Was just wondering, has anyone used the RRT versa Launcher. I have wingers and am looking to expand my ability to throw marks, just wondering the pros and cons of the system. I have also been looking at the thunder launcher. Anybody have any thoughts on the systems looking for a little guidance.
Thanks
Devon Myers


----------



## BAYDOG (May 30, 2009)

I love mine, that's why I started selling them. The Big box stores way over price them, and do very little if any thing to advertise them?? Things I thought of before I bought my launcher.

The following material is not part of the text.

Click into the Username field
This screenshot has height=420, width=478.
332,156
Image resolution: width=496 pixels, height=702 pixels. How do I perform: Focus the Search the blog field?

Unlike Thunder and the old BB's, you can position each shot(up to eight per base) in a different direction, the others all shoot the same angle and direction. They will except any of the newer electronics and even have their own if you don't need a sound/alert noise. You can buy the bumpers from anywhere that sells them . I use RRT ones, more durable, but DT,Bass pro, cheap knock-offs work as well. I also am cheap in the fact that I use Ram-Set cartridges from Home Depot. Half the price as the name brand and easy to find. Customer service is top notch. I also have the DT launcher to make doubles easy for me, but they are much cheaper I had to actually go through and lock-tight and re tighten each nut and bolt after about 50 shots as it vibrated them loose. If you want to expand them (DT) to two or three shots, it is a additional $300 per shot. Versa launch is about $208. Lastly, if you ever want to use the hand helds as a actual hand held, just pull one of them out of the tube and use it, that easy!! Just love the idea , concept, and sound well made platform. And its all made in the USA!!!!


----------



## JJaxon (Nov 1, 2009)

Baydog, I have my own dogtra electronics. If I bought the RRT versa 4 shooter w/o electronics, would it be prewired to accept mine? Are they pre-wired to accept _*any*_ electronics, or specific to brand of electronics? 

Launcher dummy sizes. Are the 7" w/o flags able to be seen at 150+ yds?


----------



## JJaxon (Nov 1, 2009)

Just bought myself the 4 shooter, excited for Wednesday delivery.


----------



## BAYDOG (May 30, 2009)

And yes, they are pre-wired to accept any of the newer releases, it will even come with a polarity-reverse if needed. You'll be all set


----------